This is a sort of rambling post, but what the heck. Sometimes (probably more often than not), I ramble.
I was thinking recently about the quandary non-Christian, non-Catholic people must find
themselves in when they have no recourse to the sacrament of confession.
Mostly I was thinking about this because of a particular young man my daughter knows. I don't think he has any religious upbringing at all, and he is certainly not Catholic. The two of them seemed a perfect match for each other in many ways, but he broke off the relationship after only a short period of "dating" (what young people call "dating" these days is not what it was when I was young, but that's another issue). He told her at one point that continuing on in the relationship would mean she would have to accept some things about his past that he wasn't proud of, and which he has not shared with her.

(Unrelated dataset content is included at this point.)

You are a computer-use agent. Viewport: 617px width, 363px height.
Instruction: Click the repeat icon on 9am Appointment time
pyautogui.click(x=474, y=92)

So...that made me think about the fact that he has sinned - as we all have, of course - and appears to have repented of that sin; he seems to have sincere regrets. But he is still, apparently, plagued by guilt. These past sins still haunt him. They define him. And he is afraid they will define him in the eyes of others, as well. The demons have found that this is an effective weapon against him, and they will continue to use it. And he has no clue how to overcome it - or even what the problem really is!
Now, many non-Catholic Christians deal with the issue of past sins by saying that they have confessed their sins to God, and they know that God forgives them. Of course, there is some truth in that. But it is only a partial truth, because the sacrament of confession gives us so much more than that personalized interpretation of God's forgiveness.
I learned when I became Catholic that it was much more difficult to confess my sins to a real live person than to simply tell God I was sorry. And, of course, it's a sacrament! I thank God I became Catholic and am able to avail myself of that sacrament! In fact, it was the first thing I asked about, once I decided to take the step into the Church: could I confess my sins? I confessed everything I could remember for, lo, those many years of sinful living! It made a huge difference in my life. (Duh!)
It's part of the big picture of being a Catholic Christian, I guess. Without "religion", one is alone, isolated from God. Being a Catholic means you've got lots of company, lots of support - in Heaven and on earth!
I sometimes wonder how people make it through life without supernatural faith.
Lord Jesus Christ, have mercy on me.